La Reine se leva si brutalement que plusieurs de ses cheveux restèrent au peigne de Stéfanille. Ses yeux verts étincelaient d'une fureur qui lui blanchit les narines :

- Quelle audace ! Comme si le sort de cette enfant dépendait de lui seul ? Il devrait savoir qu'on ne " donne " pas l'une de mes filles d'honneur sans mon approbation. Encore moins à l'un de ces reîtres sans foi ni loi. Jamais, vous entendez Sylvie, je n'aurais accepté ce mariage, le Cardinal eût-il couvert d'or votre prétendant. C'est donc un marché sans objet qu'il a osé proposer et s'il veut vous entendre encore, c'est à moi, et non au Roi, qu'il devra le demander.

Lentement, Sylvie glissa à genoux, prit la main d'Anne et la porta à ses lèvres. Elle avait les larmes aux yeux.

- Merci, Madame ! De tout mon cour merci !

- Soyez-moi fidèle, petite, et vous n'aurez jamais à vous en repentir.

Il était plus que tard lorsque Sylvie, enfin, réussit à s'endormir. L'énervement d'une soirée inhabituelle sans doute, mais surtout il y avait la silhouette de ce médecin qu'elle ne parvenait pas à sortir de son esprit. Elle y réussit pourtant lorsqu'elle eut arrêté une décision et, le lendemain, pendant l'un des temps libres que lui laissait son service auprès de la Reine, elle sortit avec Jeannette sous prétexte d'aller acheter des gants chez Mme Lorrain qui en tenait commerce dans la rue Saint-Germain, une artère que coupait la rue de l'Arbre-Sec où officiait le " médecin " de La Porte.

- Il faut que tu me trouves l'adresse d'un certain Dupré qui aurait été appelé hier soir pour soigner dona Estefanilla, dit-elle à Jeannette. Tout ce que j'en sais est qu'il habite la rue qui passe juste derrière Saint-Germain-l'Auxerrois.

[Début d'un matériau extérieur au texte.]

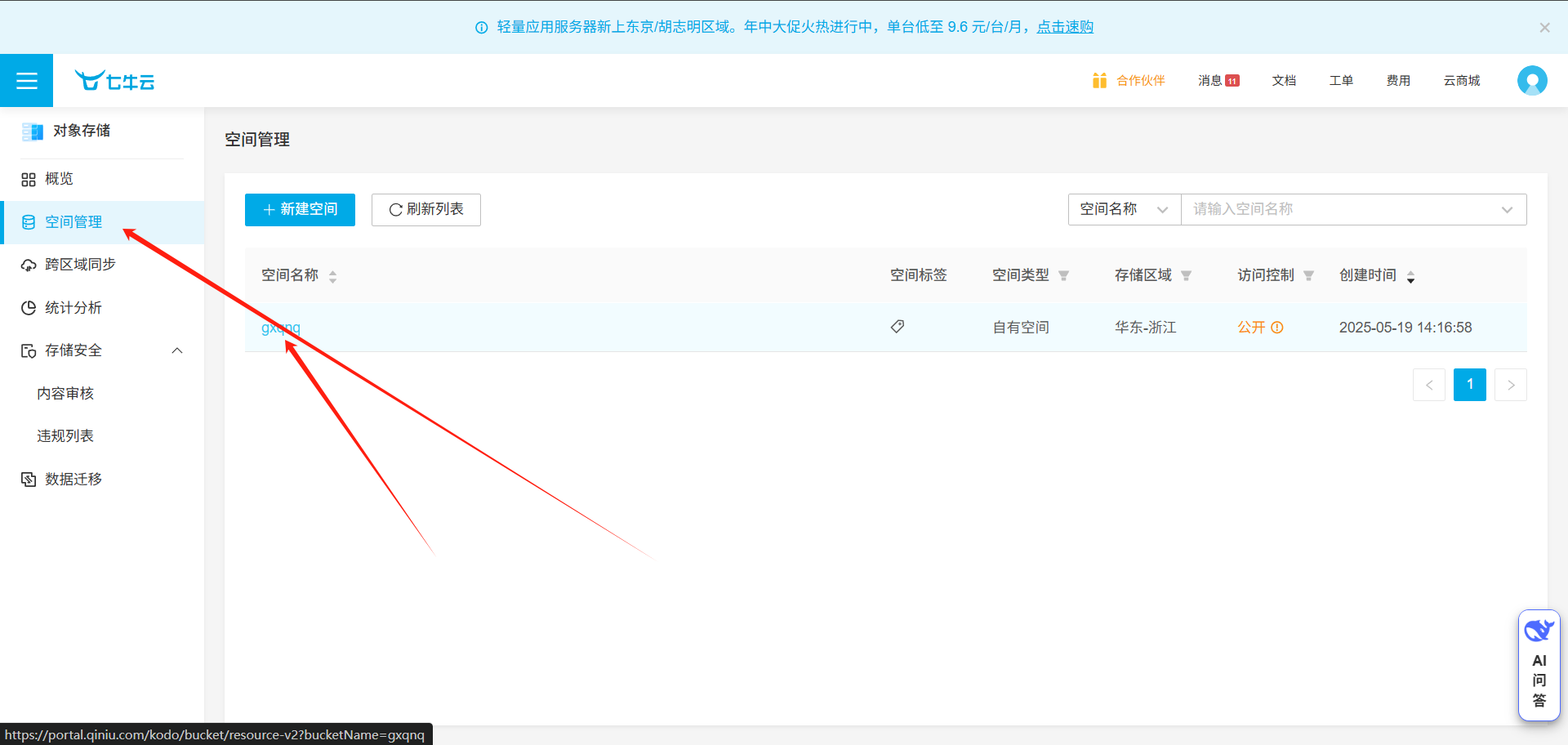Click the tag icon for gxqnq bucket
This screenshot has width=1568, height=745.
(898, 327)
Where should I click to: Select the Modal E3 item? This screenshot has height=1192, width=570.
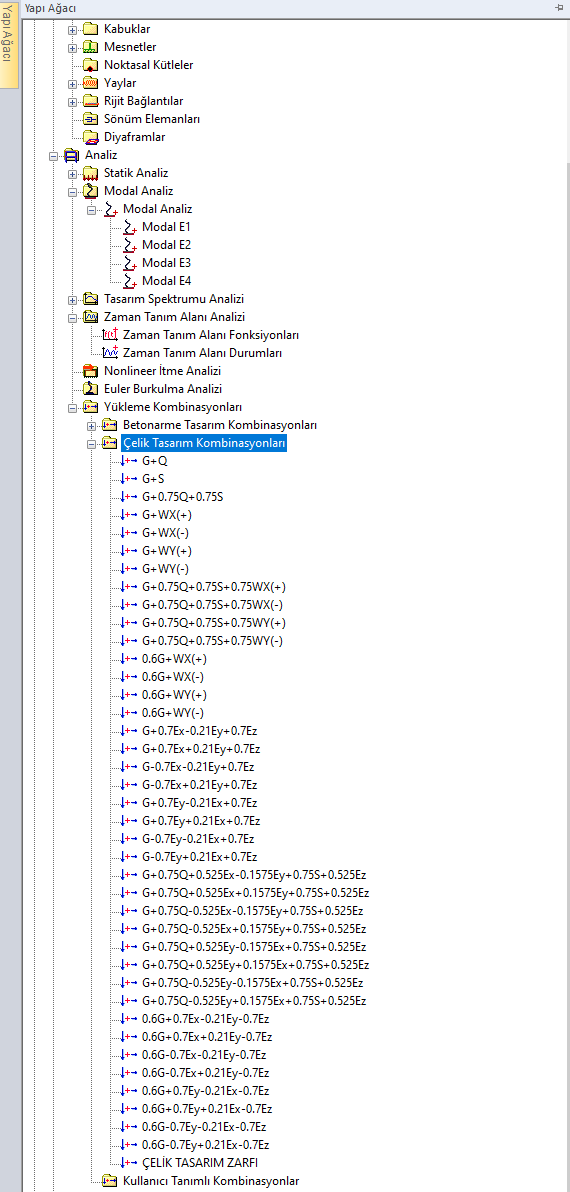pyautogui.click(x=166, y=263)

- Alors, le plus simple est d'entrer faire une prière. Il y a toujours là des femmes du quartier et ce serait bien le diable si je n'en trouve pas une qui me renseigne...

- Le diable ? Dans une église ? dit Sylvie horrifiée en se signant. Jeannette en fit autant mais se mit à rire :

- Ça m'a échappé ! Je dirai un Ave Maria de plus !

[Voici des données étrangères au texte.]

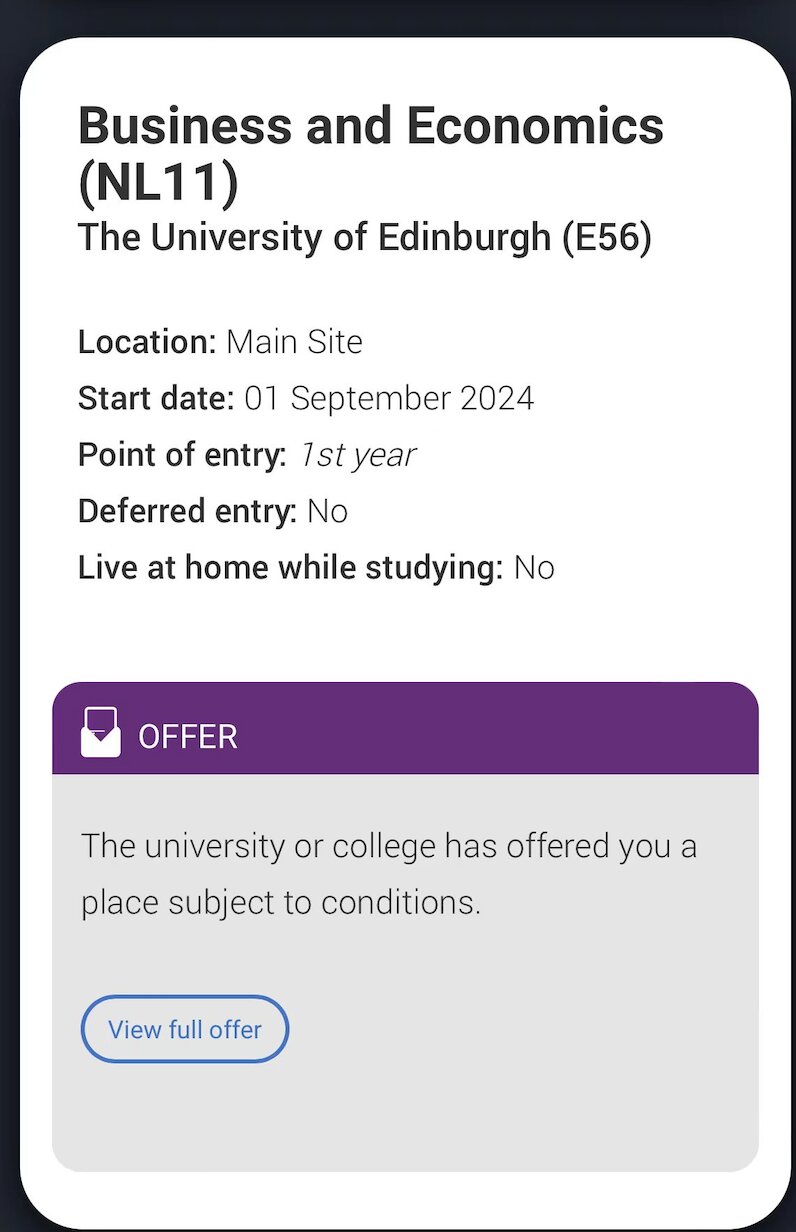Viewport: 796px width, 1232px height.
Task: Select the Live at home No value
Action: point(534,568)
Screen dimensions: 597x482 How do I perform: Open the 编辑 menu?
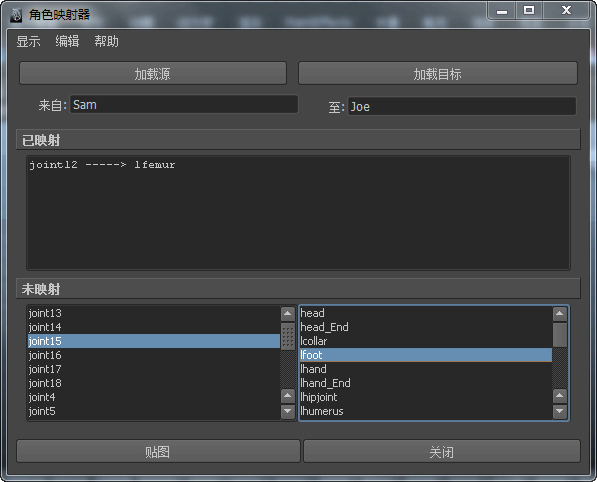(67, 41)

Les vêpres s'achevaient quand les deux femmes, enveloppées de leurs mantes à capuchon, pénétrèrent dans le vieux sanctuaire chargé d'histoire qui était la paroisse du Louvre et dont les cloches avaient sonné le tocsin de la Saint-Barthélémy. C'était une église magnifique et, lorsque l'on entrait sous ses voûtes que la mère de Louis XIII avait fait peindre en bleu d'azur avec semis de fleurs de lis d'or, on avait vraiment l'impression d'être dans un lieu magique. D'autant plus forte ce jour-là que l'église, la cérémonie achevée, se vida. Seul demeura le sacristain, occupé à éteindre les cierges de l'autel. Sans hésiter, Jeannette alla vers lui tandis que sa jeune maîtresse s'agenouillait pour une courte prière. L'entretien ne dura pas longtemps. Jeannette, au moyen d'une pièce de monnaie, n'eut aucune peine à obtenir une réponse qui, cependant, ne la satisfit pas et pas davantage Sylvie.